* _Task directions_
Echo the records line for line, from the line containing "The height and" through the line containing "(x=55, y=121)", and omit the pictures.

* _Data listing_
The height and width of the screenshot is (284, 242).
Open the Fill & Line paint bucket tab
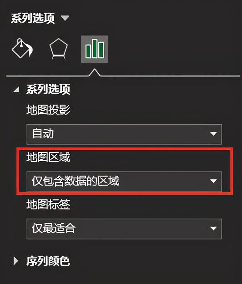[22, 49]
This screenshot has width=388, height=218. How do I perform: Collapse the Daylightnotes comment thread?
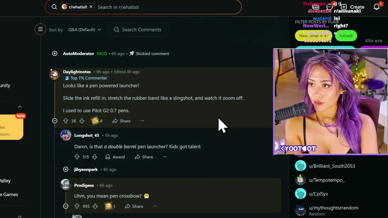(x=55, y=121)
---
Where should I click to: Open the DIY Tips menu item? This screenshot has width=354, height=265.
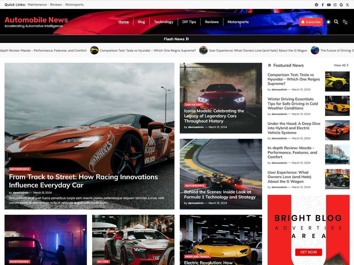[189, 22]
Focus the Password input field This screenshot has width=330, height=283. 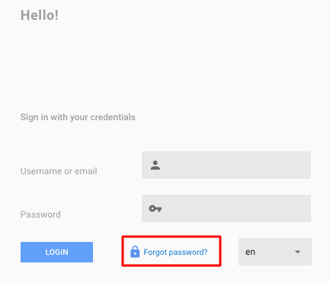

* _Output of the task_
The height and width of the screenshot is (284, 242).
Open the Fill & Line paint bucket tab
[22, 49]
This screenshot has width=388, height=218. How do I perform: Collapse the Daylightnotes comment thread?
(x=55, y=121)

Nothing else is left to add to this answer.